SER517 Group 35 Capstone Project

Project Scope

The goal of this research project is to conduct a thorough comparative analysis of different eye gaze estimation models, specifically focusing on GazeRefineNet, Odabe, and OpenGaze. By evaluating these models in various application-specific environments, this study seeks to understand their performance in terms of accuracy, computational efficiency, and ease of use.

Key Objectives

Assess the performance of each model using the GazeCapture dataset.
Propose improvements to enhance the precision and operational breadth of these models.
Identify the most suitable model for specific applications by considering a set of crucial factors including scalability and user accessibility.

Results

Our comparative analysis yielded significant insights into the strengths and limitations of each model, which are summarized as follows:

GazeRefineNet

Demonstrated high accuracy in gaze estimation using standard webcam images, making it a cost-effective solution.
Achieved a reduction in angular error, suggesting its potential for broad application in user interface accessibility and digital marketing.

OpenGaze

Implemented as an open-source model, it offers flexibility and ease of integration for developers.
Showed comparable accuracy to proprietary systems, validating its effectiveness for educational tools and healthcare applications.

ODABE

Featured online transfer learning to adapt quickly to new user environments, significantly reducing prediction errors.
Its robust performance across diverse settings makes it ideal for real-time applications in dynamic environments.

Installation

Prerequisites

Before you begin, ensure you have the following installed:

Python 3.8+

Setup

To set up this project locally, run the following commands: Run on bash

git clone https://github.com/paro2708/SER517_Group35_Capstone
cd SER517_Group35_Capstone
install pytorch modules using the following command (optional)

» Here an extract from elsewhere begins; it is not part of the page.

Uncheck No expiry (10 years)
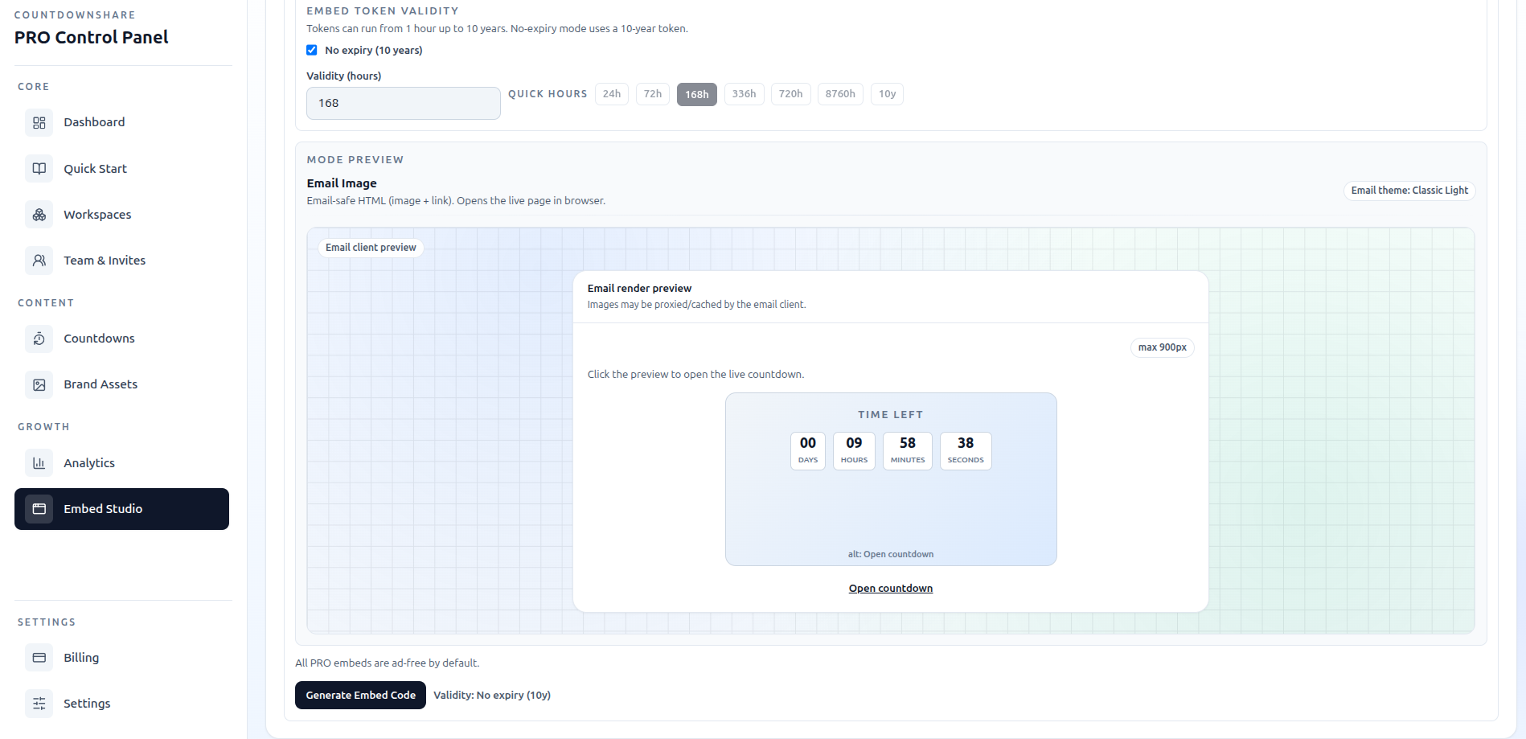Viewport: 1526px width, 739px height. tap(311, 50)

   pip install torch torchvision torchaudio --index-url https://download.pytorch.org/whl/cu121

install requirements.txt
download shape_predictor_68_face_landmarks.dat file form Github Repository

Data Preprocessing

Before using the main functionalities of this project, it is essential to preprocess the dataset to ensure optimal performance and accuracy of the software. The preprocessing steps are facilitated by several scripts located in the utils directory. These scripts are designed to clean, normalize, and prepare the data for analysis or model training.

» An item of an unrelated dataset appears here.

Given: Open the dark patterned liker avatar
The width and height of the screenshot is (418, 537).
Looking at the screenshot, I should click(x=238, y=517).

Files in the `utils` Directory

preProcess.py: This script is responsible for preparing the data before analysis or modeling. It typically includes steps such as cleaning, transforming, and standardizing the data to ensure it is ready for further processing.
fetchLandmarks.py: This file is used to identify and extract facial landmarks from images. This script typically employs facial recognition algorithms to pinpoint key features on the face, such as the eyes, nose, mouth, and jawline, which are crucial for advanced image processing tasks or facial analysis applications.
extractEye.py: This script is designed to detect and extract the eye region from images. It likely uses image processing techniques or machine learning models to locate eyes within a given image and isolate them for further analysis or processing.
normalizeData.py: This script is designed to normalize the data by scaling the features to a standard range. This process ensures that all input features contribute equally to the analysis and prevents any one feature from dominating due to its scale.

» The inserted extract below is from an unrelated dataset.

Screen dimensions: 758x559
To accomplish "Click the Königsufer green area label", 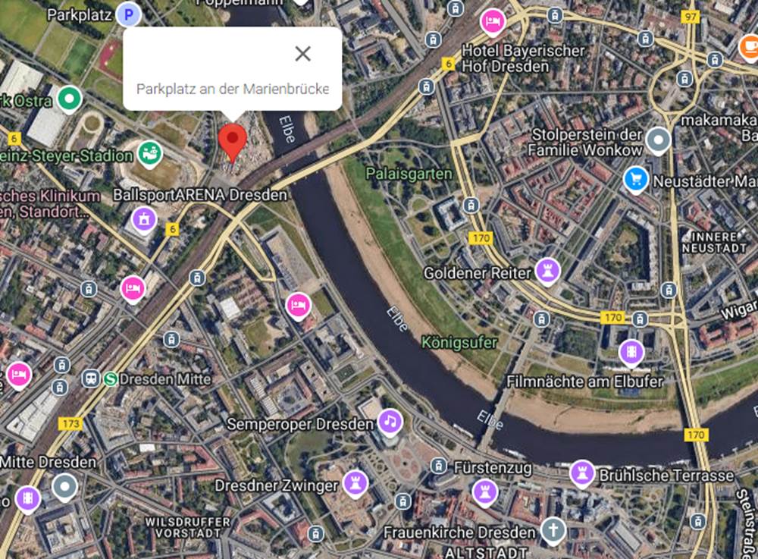I will (459, 343).
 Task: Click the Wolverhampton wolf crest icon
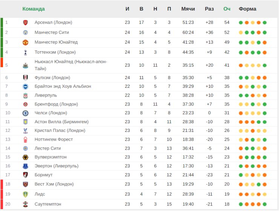click(25, 157)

Running the Preprocessing Scripts

To run the preprocessing scripts, navigate to the utils directory and execute the following commands:

   cd utils
   python preProcess.py
   python fetchLandmarks.py
   python extractEye.py
   python normalizeData.py

GazeRefineNet

GazeRefineNet.py - This file contains the core implementation of the GazeRefineNet model. It defines the neural network architecture used for refining gaze estimates, including layer configurations, forward pass definitions, and loss calculations specific to gaze estimation tasks.
GazeRefineNetEnhanced.py - This script is an extension or an enhanced version of the GazeRefineNet model. It includes improvements or modifications to the original architecture, such as additional layers, and enhanced training techniques to improve accuracy and performance.
deviceSeparate.py - This file is responsible for separating the dataset based on the devices that are used by the respective subjects in the dataset. It is used to find dimensions of these devices.
gazeRefineNetData.py - This script is designed to handle data loading and preprocessing specifically tailored for the GazeRefineNet model. It includes functionality to read gaze data from files, preprocess it (e.g., normalization, augmentation), and organize it into a format suitable for model training and evaluation.
train.py - As commonly used in machine learning projects, this file contains the training loop for the GazeRefineNet model. It includes loading the model and data, setting up the training parameters (like the optimizer and loss function), running the training epochs, and saving the trained model. It might also include validation/testing within or after the training process to monitor the model's performance.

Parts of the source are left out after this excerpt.